Still, Council Member Lew Killmer was concerned about how council discussions might take on a life of their own in a venue where the public was allowed to freely comment, particularly once the meetings were reported in the media.
“This was to be an open forum for the council to discuss various issues, to talk freely under the constraints of FOIA,” he said. “You’re here because FOIA requires it,” he told those present in the audience.
He said he had no general objection to public input. But, he emphasized, some issues simply didn’t lend themselves to public input, such as his frequent what-ifs and times when he was simply thinking out loud and seeking the feedback of other council members on those loose ideas. Those notions could end up stirring up controversy when he hadn’t even fully thought them out yet, he said. And other issues were really things the town manager or department heads should be handling and not the council, he said.
There, the council members agreed, suggesting Graviet add a town manager’s report to the workshop agenda, in which he could update the council members on those minor kinds of matters, such as pothole complaints.
Overall, the council members were in agreement that some form of public input might be useful at the workshops, though that too might be limited.
Topics for the workshops will not be limited in number, despite an effort to keep them under two hours, but the council members decided that the focus should be on “big-picture” and “big-ticket” items, not minutiae. And any discussion that generates potential legislation would have that topic added to the following month’s council meeting, not the immediately upcoming one — in this case, just a week and a half away.

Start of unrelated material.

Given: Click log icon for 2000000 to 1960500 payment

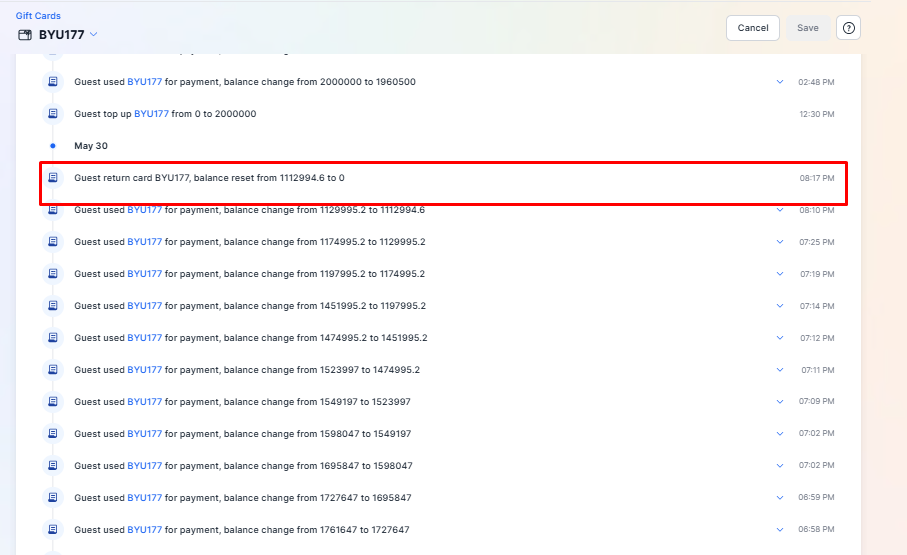Looking at the screenshot, I should pyautogui.click(x=53, y=82).
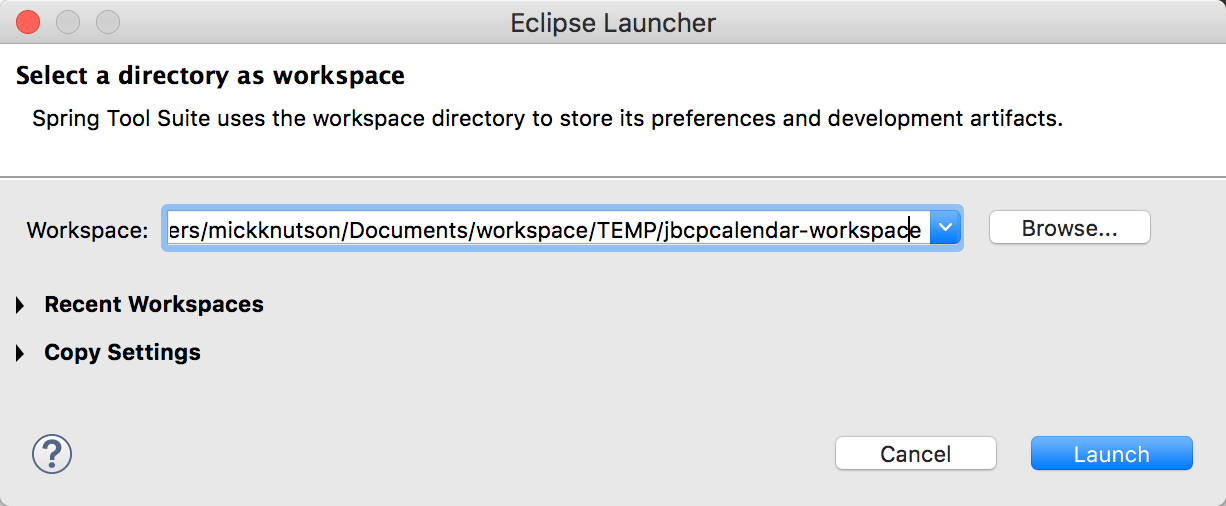
Task: Click 'Documents' inside the workspace path
Action: coord(409,231)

Despite concern from Planning Commission Member Steve Wode about access of non-resident citizens to the meetings, the council did not consider changing the new workshops from their original Tuesday scheduling.
Also discussed at the June 6 workshop:
• A suggestion from the mayor to add comfort stations to the north and south ends of the beach or boardwalk. Discussion focused on the feasibility of portable toilets versus plumbed units, as well as the potential locations for the stations. Issues of aesthetics, odor and maintenance, and nearby residences were also raised. Consensus was a public workshop might be in order, with Graviet to provide some basic information and possibly some elevation drawings to consider.

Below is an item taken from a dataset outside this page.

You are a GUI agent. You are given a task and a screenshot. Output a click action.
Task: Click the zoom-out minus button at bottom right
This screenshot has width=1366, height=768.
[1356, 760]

• Possible extension of council terms from two years to three, with council members elected in groups of two, three and two in successive years. Killmer said he found the first year on the council to be heavily affected by a learning curve and that a three-year term would allow council members to get up to speed and cause less disruption in changeover. Consensus was to also take that issue to a public workshop.
• Board of Adjustments makeup, scheduling and attorney. Council members acknowledged there was a clear need to hire an independent attorney to work with the board, since cases in which the town was a party require them to hire an additional attorney to replace Town Solicitor Terence Jaywork, who currently works with the board.
They also favored increasing the membership from three members to five, focusing on the limits of a board where a quorum is two members. And they favored regularly scheduling meetings, monthly or bi-monthly, to establish a regular schedule that could be canceled if no cases were to be considered. The changes would require a charter change and may be considered at the council’s July meeting.
• Town donation policy. Council members cemented their support for the existing practice of only donating to organizations serving the whole town, such as police, fire companies, emergency medical services, library and Fourth of July parade organizers. Council could make special exceptions to the rule, they noted. A formal policy will be developed.